Cengiz Bodur Almanya’da doğdu. Ankara’da Hacettepe Üniversitesi’nde resim eğitimi aldı. Hayatına Türkiye’de devam etti. Bizimle hayatını, Kıbrıs’a geliş sürecini paylaştı.  

“Almanya’da doğdum ancak beş yaşında ailemle Türkiye’ye dönüş yaptık. Böylece lisans ve yüksek lisansımı Hacettepe Üniversitesi’nde yaptım. Daha sonra öğretmenlik hayatım başladı, uzun bir süre de devam etti. Bir süre İngiltere’de yaşadım. Şimdi de Kıbrıs’ta Girne’de yaşıyorum. Arkın Güzel Sanatlar ve Tasarım Üniversitesinde çalışıyorum.”  

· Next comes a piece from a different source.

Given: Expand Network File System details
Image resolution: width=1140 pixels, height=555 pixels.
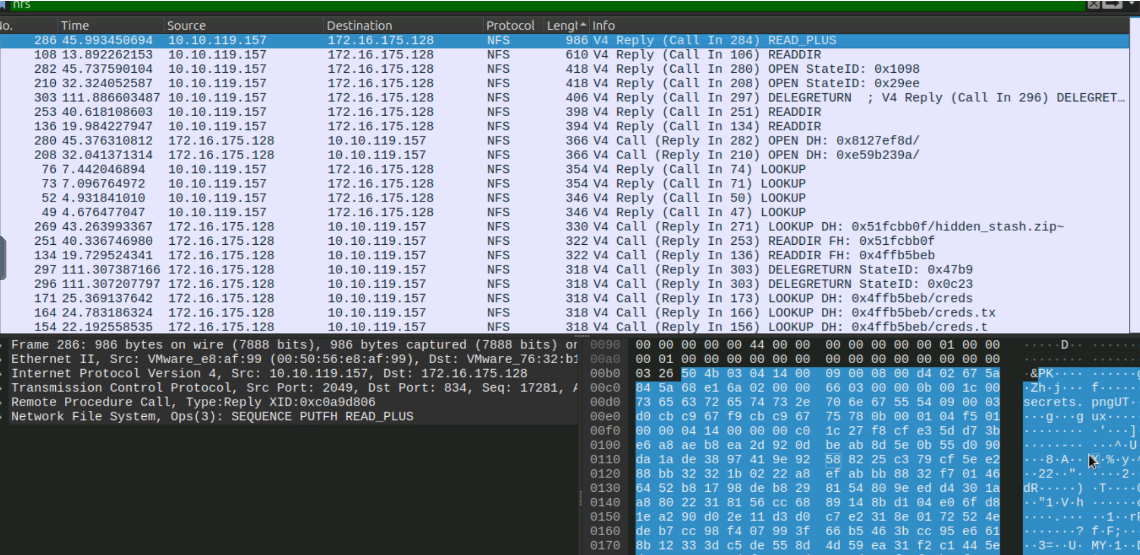Looking at the screenshot, I should pyautogui.click(x=4, y=417).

“FOTOĞRAFLARIMDA RESİMSEL BİR ATMOSFERİ YAKALAMAYA ÇALIŞIYORUM”

Resim sanatından, fotoğrafa nasıl yöneldiğini anlatan sanatçı, fotoğrafla resim arasında yakaladığı ilişkiyi de açıkladı.   

“İngiltere’de bilgisayardan illüstrasyonu keşfettim. Farklı grafik çalışmaları gerçekleştirdim. Yeniden Türkiye’ye döndükten sonra da bu çalışmalarım animasyon, grafik, illüstrasyon ve tasarım üzerine çalışarak, dersler vererek devam etti. Zaman içinde fotoğraf ve photoshop programıyla da ilgilenmeye başladım. Fotoğrafa olan ilgim biraz da öğrencilerime verdiğim eğitimle başladı. Fotoğrafı video takip etti. Elbette resim daha çok kurguya dayanan, uzun zamana ihtiyaç duyan bir sanat dalıdır. Fotoğraf ise bir anlık bir sanat gibidir. Benim fotoğraflarım resimsel izleri taşır. Portreler veya kent fotoğraflarımda resimsel bir atmosferi yakalamaya çalışıyorum. Kadraj bu anlamda benim için önemli. Elbette fotoğraf ve resim birebir benzemiyor ama zihnimdeki bir imaj olarak benziyor.”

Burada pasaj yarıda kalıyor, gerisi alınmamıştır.